There are a growing number of data sources relating to individual articles available for analysis.  By using a common data element such as a DOI, these data resources can be joined together into a single data resource which can by analysed using packages such as STATA and Excel. These data sources can include internal production information and external sources of usage data as supplied by a growing number of publishers.

For instance…

This is an example of the output from a recent analytical project. The main object of the study was to take the metadata generated during the client’s production process and zip it to citation data. The integrated dataset could then be investigated using statistical tools such as STATA.

Citation analysis reveals varying performance of special themed issues

The graph shown here represents the varying number of citations received by individual journal issues since 2007, i.e. the oldest issues are to the left of the graphic.

The red line represents the mean citations generated by each issue. These decline in a linear fashion. That is to say, the mean and the variance of issue citation rates increases with age. However, whilst the mean increases in a linear fashion, the variance increases dramatically after about 50 issues.
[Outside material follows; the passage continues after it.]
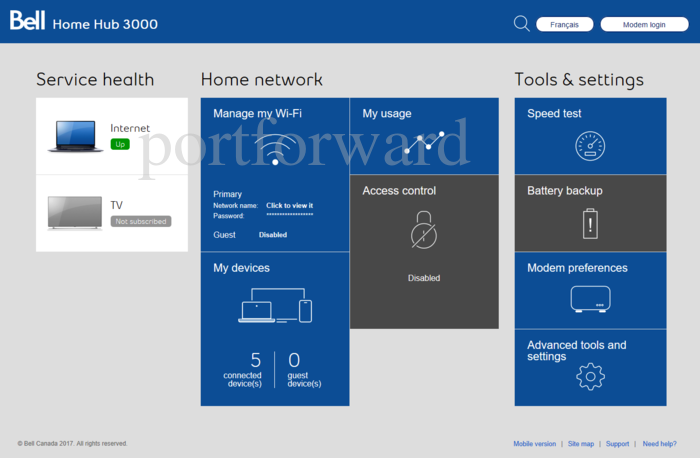Click the Internet laptop image
Viewport: 700px width, 458px height.
click(x=75, y=136)
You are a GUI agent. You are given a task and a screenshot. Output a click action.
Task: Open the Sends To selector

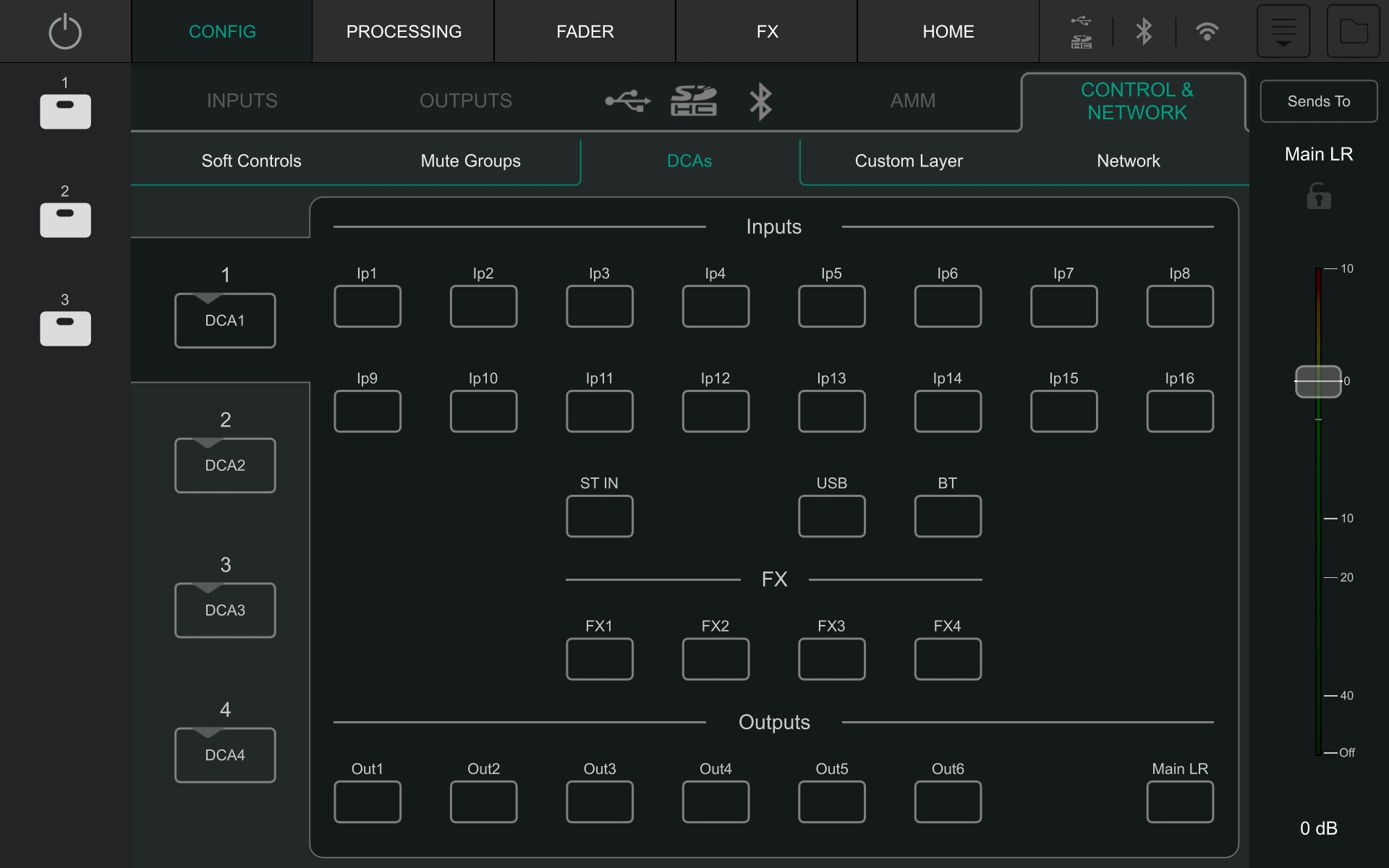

The special issues are labelled with blue spots. It is clear that the success of these initiatives has been quite variable. In fact, the highest peaks are generated by specially commissioned themed issues, whereas the smaller ones are associated with issues based around conference proceedings.


Editors can put a lot of effort into creating special journal issues. Analysis can provide evidence of their impact on usage and journal impact.

Current analysis projects focus on combining different types of metric and assessing their predictive value. We are also studying the growth of PLoS ONE and its clones.